RECORDS FOR THIS TASK start

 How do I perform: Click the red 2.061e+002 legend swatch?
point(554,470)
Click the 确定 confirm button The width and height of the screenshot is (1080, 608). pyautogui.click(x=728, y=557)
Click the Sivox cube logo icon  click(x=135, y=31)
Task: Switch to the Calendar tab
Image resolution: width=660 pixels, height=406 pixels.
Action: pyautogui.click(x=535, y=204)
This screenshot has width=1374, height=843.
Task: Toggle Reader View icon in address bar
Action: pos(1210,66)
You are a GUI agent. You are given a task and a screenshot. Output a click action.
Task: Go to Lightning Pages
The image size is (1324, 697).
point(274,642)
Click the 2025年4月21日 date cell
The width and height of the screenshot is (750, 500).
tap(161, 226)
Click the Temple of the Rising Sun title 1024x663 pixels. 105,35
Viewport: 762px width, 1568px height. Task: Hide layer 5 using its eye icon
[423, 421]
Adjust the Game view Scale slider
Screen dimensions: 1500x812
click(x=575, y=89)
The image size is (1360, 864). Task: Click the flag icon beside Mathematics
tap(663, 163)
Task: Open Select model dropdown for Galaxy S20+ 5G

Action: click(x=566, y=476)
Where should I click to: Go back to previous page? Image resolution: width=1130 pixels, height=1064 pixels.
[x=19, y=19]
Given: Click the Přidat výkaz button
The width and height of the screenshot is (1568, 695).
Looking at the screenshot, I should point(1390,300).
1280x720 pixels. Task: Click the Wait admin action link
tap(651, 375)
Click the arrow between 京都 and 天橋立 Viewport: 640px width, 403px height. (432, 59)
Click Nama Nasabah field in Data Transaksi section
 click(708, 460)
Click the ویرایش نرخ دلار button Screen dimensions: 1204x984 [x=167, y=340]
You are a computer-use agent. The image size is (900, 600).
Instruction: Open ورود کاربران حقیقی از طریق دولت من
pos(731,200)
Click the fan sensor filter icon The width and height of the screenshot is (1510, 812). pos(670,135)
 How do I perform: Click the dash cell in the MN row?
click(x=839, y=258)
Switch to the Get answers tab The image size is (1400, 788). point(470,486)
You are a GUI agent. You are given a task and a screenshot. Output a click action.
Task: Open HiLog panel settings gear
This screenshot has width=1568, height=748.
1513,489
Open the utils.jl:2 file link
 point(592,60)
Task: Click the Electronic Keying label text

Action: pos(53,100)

RECORDS FOR THIS TASK end

# REQUIRED WORK:
Count the lines above that contain the string "resolution", treating uppercase and lowercase as different, and reply with the number alone.

# RESULT OF THE TASK:
2